• **RECORDS TO USE**
▬▬▬
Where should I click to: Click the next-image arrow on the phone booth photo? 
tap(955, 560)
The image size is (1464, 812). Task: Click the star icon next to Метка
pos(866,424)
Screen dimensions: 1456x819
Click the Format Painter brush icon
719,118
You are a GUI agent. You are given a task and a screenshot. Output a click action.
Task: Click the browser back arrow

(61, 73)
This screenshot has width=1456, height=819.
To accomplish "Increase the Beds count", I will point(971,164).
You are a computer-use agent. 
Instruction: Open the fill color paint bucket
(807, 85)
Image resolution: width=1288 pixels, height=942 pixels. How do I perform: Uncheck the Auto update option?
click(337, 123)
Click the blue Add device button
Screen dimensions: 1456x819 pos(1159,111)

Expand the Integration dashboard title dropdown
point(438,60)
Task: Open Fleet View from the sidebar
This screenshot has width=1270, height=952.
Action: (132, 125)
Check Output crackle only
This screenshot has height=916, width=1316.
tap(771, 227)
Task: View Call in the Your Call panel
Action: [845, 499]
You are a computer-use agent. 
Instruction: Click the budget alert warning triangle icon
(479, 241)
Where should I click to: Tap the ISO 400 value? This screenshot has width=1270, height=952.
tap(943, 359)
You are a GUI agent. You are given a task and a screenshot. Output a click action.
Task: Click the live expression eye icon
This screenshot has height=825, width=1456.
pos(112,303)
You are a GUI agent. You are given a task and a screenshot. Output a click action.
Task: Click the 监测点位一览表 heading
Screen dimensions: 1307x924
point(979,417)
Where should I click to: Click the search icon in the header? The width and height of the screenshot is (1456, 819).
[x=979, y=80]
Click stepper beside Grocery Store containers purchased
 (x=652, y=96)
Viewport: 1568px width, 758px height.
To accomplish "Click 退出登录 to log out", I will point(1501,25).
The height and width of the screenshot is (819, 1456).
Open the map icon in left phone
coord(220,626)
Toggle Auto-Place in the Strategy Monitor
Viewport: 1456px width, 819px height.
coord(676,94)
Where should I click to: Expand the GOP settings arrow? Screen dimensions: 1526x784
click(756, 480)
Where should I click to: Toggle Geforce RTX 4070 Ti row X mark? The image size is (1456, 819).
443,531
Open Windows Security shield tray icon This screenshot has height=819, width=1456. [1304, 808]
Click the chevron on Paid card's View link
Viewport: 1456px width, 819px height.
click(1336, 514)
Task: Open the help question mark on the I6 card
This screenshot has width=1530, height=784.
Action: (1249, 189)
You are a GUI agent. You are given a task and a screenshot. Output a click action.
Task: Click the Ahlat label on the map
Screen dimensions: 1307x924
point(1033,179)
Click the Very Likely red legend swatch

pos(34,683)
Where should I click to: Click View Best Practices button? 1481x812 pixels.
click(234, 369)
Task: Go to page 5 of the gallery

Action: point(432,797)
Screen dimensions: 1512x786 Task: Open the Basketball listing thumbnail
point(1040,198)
▬▬▬
• **YOUR INSTRUCTIONS**
Copy each line of the listing that contains "accomplish".

• **ANSWER SPACE**
To accomplish "Increase the Beds count", I will point(971,164).
To accomplish "Click 退出登录 to log out", I will point(1501,25).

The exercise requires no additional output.